Now in a changed international scenario with such military cooperation between two countries which are close to India and one country which is an adversary, is there a need for India to recalibrate its position towards the Ukraine war? Will New Delhi gain anything with such a recalibration?
The answer is that New Delhi has gained rich dividends by maintaining an equal distance between both sides in the Ukraine conflict. It is worthwhile to continue this policy instead of aligning with Russia openly. The strategic situation of South Africa and India is completely different so the two countries cannot be compared in this regard. India is also trying to lessen its dependence on Russian arms imports be building up its own indigenous defence production sector. So, while it can carry out small scale exercises with the Russians any large demonstration is not advisable.
A second question which is raised by these exercises is whether China will get a new foothold in the Indian Ocean through this. Again, while this is a major boost for Chinese military influence in the Indian Ocean, New Delhi need not be disheartened. Instead, it needs to step up its game.
India must engage more deeply with the Indian Ocean littoral states especially in the naval sphere. Particular focus has to be placed on the African states on the east coast of the continent with a shoreline with the Indian Ocean. Apart from this India should also have more strategic outreach to Indian Ocean states in its own backyard like Maldives. The Chinese can use the Ukraine conflict to move closer to countries like South Africa in a way which India cannot replicate. But if New Delhi uses these other geo-political options at its disposal, then it can still give a hefty challenge to Beijing in the Indian Ocean region.

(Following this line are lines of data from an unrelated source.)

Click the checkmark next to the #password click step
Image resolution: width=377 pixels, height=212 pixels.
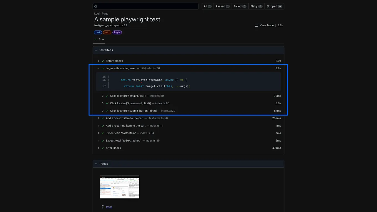coord(107,103)
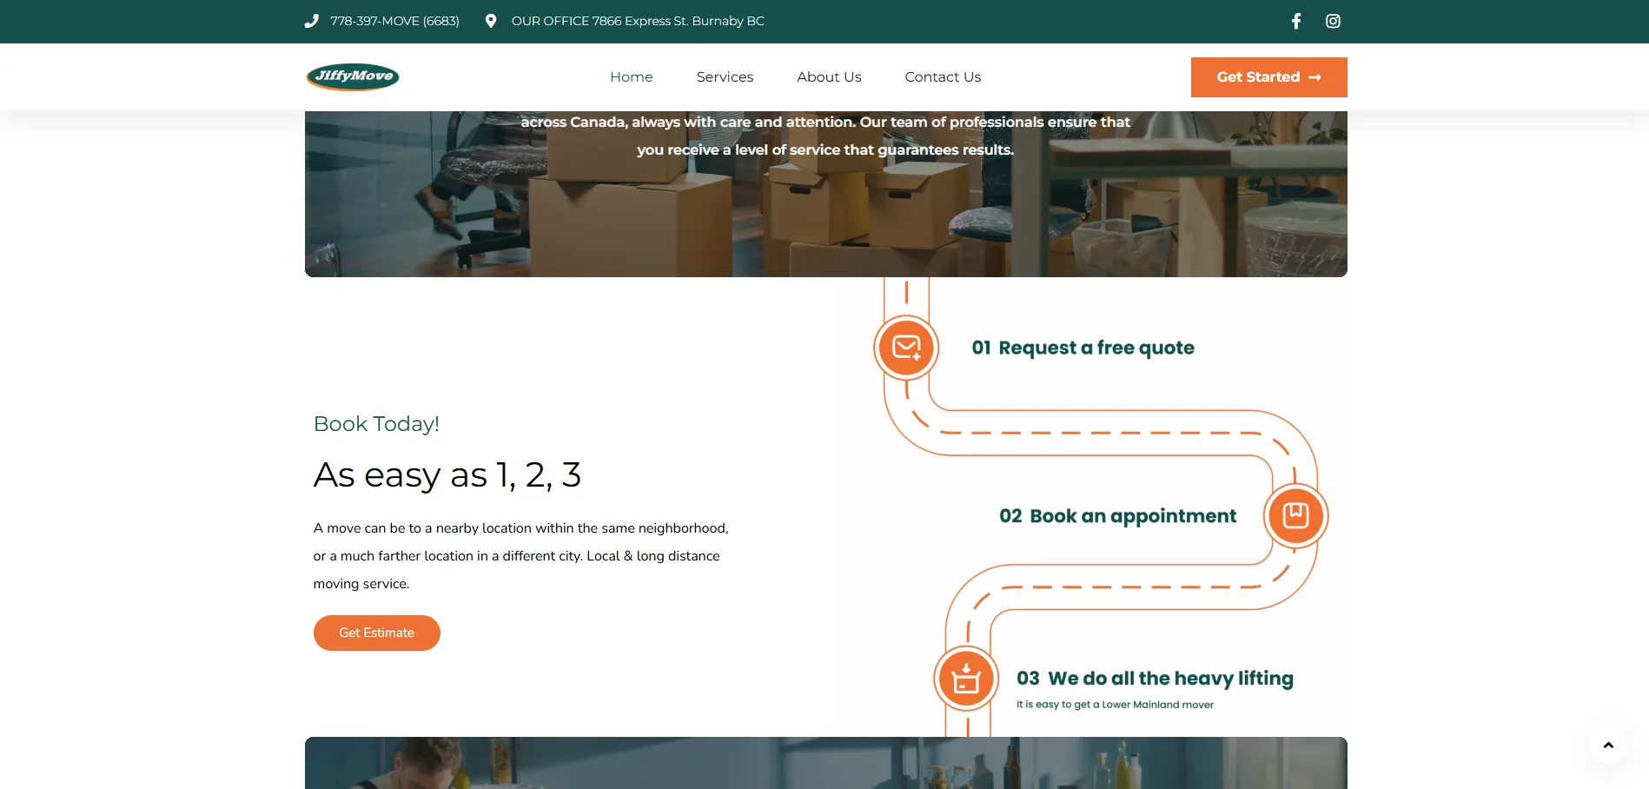The height and width of the screenshot is (789, 1649).
Task: Select the envelope free-quote step icon
Action: click(906, 348)
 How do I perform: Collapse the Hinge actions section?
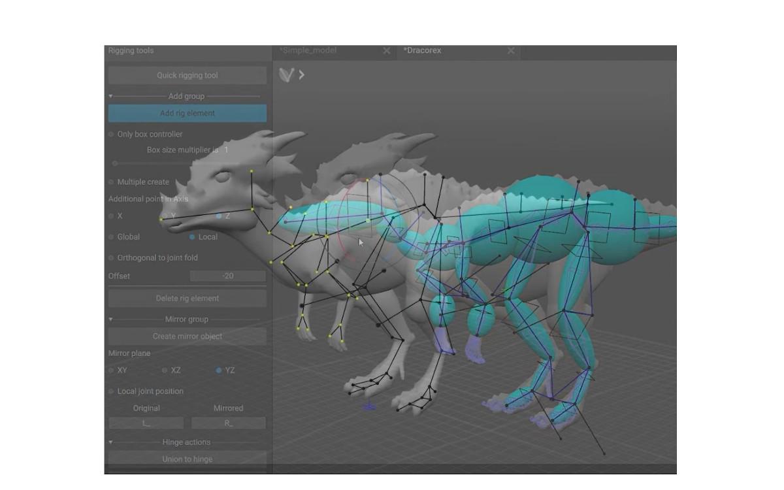[110, 442]
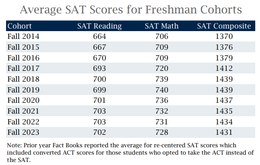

Lessons for the West: Ukraine war is not the world’s war
While South Africa has obviously thrown a challenge to Western countries through these exercises, the West also has to understand that it is itself to blame for its loss in this regard. Right from the beginning of the war in Ukraine the Western bloc has continued to put out the talking point that this is a global and freedom and autocracy where all the countries of the Global South should be on its side. This was a highly arrogant claim and it did not take into consideration the simple fact that for most countries of the world this was a European war which had little or nothing to do with their own national security.

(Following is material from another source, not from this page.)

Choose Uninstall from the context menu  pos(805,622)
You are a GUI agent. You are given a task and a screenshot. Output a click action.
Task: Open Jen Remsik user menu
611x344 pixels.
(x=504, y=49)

As a result of this fallacious thinking the West did not bother to bring countries like South Africa on its side following the start of the Ukraine war. They did not take into consideration the specific security situation and needs of these countries.

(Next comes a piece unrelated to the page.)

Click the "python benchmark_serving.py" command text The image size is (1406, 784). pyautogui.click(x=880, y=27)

Therefore, such a naval exercise was bound to happen. More developing countries could join South Africa in this regard if the Western nations continue to ignore their point of view.
As long as Russia has the support or the neutrality of these countries the war in Ukraine will continue no matter how much the US and Europe sanctions Moscow. Chinese influence in these countries will also increase side by side. To stop this the West has to hear the concerns of the Global South instead of morally patronizing them. Otherwise, it will only be accelerating the trends of a post-Western world order.